The scale and momentum of HS2’s construction in 2022/2023 saw the project hit peak construction and its workforce topping a record 30,000.

Robin Lapish, HS2’s Supply Chain Lead said: “From the outset, we put robust targets in place to ensure UK-based SMEs would benefit from HS2’s vast construction programme. Our contractors, through their own procurement processes, embraced the challenge we set them and as a result, just shy of a billion pounds flowed into small businesses, across the country, in just one year of our civil engineering programme.

Further growth predicted

“2024 promises to be another year of opportunity, with a procurement pipeline worth over £1bn set to be released by our construction partners, plus the award of our railway systems contracts, totalling £5bn.
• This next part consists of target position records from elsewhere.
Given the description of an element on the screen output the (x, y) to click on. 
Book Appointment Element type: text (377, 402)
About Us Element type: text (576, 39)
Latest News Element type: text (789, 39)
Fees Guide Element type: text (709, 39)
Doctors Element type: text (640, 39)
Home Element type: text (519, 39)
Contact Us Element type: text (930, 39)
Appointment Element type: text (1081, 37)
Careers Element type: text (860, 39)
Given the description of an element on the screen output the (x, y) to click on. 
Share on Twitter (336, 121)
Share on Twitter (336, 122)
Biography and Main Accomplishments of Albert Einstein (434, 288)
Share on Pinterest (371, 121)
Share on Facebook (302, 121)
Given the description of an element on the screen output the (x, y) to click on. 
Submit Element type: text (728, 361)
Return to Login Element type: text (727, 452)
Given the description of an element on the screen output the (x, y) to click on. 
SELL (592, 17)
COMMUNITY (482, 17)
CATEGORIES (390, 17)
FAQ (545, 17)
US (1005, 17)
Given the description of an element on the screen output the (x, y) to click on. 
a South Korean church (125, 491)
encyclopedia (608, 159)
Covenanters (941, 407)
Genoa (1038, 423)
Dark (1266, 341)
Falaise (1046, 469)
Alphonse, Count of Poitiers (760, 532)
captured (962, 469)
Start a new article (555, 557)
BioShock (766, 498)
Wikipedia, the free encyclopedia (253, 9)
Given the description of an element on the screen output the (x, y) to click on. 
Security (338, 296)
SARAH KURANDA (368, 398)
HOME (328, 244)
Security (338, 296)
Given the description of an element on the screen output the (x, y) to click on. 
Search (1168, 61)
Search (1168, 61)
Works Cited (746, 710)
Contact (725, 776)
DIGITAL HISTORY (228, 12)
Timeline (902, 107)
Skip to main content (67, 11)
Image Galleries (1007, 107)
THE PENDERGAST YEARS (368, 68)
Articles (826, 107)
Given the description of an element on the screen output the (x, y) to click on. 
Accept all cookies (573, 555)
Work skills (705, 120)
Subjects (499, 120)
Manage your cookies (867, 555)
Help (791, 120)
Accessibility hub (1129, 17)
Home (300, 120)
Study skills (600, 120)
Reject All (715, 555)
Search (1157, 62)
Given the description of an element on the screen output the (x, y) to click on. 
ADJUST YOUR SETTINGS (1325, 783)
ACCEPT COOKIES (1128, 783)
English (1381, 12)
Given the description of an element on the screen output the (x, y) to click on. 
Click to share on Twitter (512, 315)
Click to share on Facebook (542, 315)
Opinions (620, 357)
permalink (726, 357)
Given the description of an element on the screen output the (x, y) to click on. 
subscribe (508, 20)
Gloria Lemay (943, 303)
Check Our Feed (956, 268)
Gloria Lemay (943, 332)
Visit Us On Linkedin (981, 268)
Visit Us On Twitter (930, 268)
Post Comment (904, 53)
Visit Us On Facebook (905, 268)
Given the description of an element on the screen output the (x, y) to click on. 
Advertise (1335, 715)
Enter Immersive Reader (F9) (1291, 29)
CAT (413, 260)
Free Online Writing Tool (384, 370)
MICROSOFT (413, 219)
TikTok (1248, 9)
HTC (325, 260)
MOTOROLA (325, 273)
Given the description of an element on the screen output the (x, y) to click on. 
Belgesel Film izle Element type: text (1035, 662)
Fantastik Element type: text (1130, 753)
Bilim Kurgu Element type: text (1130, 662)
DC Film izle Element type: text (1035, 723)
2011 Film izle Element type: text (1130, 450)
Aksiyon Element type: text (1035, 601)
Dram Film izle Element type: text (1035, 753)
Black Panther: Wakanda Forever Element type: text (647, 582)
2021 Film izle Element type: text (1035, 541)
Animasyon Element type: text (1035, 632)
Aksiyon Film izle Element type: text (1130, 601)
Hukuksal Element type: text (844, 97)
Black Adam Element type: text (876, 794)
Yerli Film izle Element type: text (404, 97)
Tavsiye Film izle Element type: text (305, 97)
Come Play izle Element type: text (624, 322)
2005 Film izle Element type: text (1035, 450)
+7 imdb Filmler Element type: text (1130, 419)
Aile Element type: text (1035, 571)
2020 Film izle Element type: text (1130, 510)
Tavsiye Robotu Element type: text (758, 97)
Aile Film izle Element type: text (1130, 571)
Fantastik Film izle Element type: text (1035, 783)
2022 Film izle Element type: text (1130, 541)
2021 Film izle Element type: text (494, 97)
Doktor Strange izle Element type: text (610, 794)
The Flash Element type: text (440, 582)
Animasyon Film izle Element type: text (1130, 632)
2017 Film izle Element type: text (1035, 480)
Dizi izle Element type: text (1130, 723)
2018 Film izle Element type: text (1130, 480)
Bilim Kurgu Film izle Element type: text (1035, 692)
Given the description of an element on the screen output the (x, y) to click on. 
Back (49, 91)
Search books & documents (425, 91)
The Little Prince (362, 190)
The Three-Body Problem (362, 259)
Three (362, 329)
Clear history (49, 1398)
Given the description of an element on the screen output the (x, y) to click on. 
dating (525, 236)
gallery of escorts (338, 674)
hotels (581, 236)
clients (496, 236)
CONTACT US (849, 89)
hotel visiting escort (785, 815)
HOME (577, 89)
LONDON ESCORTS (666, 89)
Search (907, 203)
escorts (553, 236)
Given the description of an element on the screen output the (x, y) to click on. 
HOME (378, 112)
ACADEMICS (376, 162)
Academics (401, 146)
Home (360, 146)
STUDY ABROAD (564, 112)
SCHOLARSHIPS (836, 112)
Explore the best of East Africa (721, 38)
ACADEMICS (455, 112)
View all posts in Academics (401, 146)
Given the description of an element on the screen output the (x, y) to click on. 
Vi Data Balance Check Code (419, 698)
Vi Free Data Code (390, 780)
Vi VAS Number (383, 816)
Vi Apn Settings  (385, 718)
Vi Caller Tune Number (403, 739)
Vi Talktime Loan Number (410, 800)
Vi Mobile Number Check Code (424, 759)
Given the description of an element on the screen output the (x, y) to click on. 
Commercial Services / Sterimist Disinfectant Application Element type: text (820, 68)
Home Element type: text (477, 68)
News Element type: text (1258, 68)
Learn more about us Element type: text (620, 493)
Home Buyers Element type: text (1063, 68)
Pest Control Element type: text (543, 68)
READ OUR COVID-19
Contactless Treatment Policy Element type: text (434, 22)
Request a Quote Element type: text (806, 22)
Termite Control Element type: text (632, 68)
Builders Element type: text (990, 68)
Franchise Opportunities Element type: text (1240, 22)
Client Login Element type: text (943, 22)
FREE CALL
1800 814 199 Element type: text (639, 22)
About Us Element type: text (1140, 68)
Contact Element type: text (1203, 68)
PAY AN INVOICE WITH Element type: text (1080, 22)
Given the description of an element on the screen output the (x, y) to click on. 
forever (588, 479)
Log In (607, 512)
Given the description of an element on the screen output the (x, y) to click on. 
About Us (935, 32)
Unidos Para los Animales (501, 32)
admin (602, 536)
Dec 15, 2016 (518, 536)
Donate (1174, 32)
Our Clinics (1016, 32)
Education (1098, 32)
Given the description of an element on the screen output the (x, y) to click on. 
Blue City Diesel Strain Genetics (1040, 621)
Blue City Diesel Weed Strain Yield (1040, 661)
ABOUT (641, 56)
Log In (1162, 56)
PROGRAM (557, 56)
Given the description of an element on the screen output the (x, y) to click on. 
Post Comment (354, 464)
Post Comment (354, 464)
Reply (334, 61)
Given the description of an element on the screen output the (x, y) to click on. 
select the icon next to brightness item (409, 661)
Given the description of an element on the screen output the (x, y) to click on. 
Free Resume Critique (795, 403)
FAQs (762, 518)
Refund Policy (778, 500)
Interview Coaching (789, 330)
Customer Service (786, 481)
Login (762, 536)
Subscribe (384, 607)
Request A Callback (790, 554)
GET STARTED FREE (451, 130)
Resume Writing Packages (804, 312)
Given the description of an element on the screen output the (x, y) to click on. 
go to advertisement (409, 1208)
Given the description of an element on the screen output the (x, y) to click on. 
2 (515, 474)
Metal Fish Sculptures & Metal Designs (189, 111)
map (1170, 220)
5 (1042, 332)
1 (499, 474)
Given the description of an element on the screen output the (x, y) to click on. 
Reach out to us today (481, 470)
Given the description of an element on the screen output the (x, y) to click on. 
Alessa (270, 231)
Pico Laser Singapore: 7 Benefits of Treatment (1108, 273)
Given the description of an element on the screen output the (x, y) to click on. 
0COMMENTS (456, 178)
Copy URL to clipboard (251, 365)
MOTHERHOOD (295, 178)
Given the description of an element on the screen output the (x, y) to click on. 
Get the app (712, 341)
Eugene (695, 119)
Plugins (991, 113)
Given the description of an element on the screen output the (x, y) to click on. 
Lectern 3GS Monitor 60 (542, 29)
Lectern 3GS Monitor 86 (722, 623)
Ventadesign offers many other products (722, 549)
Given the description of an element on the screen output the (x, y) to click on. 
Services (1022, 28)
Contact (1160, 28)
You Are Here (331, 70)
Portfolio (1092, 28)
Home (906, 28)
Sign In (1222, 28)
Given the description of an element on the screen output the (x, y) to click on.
We want to see more local businesses stepping forward and benefitting.”

HS2’s seven construction partners (stations and civils) hit a combined average of 20% total spend with SMEs in 2022/23.

Align JV and EKFB JV, both delivering the central sections of the HS2 route, exceeded the average, with respective total spends of 33% and 26%.

EKFB JV’s approach to supplier diversity was commended by the Chartered Institute of Procurement and Supply back in 2020, when it received the ‘Best Initiative to Build a Diverse Supply Base’ award.

Benefits felt locally

Chris Read, Supply Chain Management Lead at EKFB JV, credits the team’s early focus on achieving supplier diversity with its continued success: "We developed a detailed action plan as soon as we secured our civils contract with HS2 Ltd, setting out a procurement approach that would ensure both SMEs and local businesses benefitted.

“Today, 70% of our supply chain are SMEs and in the last year, 20% of EKFB’s contracts were awarded locally.

Business growth is being felt at a local community level too, with haulage specialist, Vaughan Plant Haulage LTD, among the many SMEs continuing to benefit from repeat contract awards. Its Managing Director, John Vaughan explains: “Naturally, the upturn in work has meant we have been able to employ more skilled staff, most of which are local to the project.

"As a whole, working with HS2 has proved to be very beneficial to our business. Not only to us but many other local businesses who are now presented with new opportunities that were not there before.”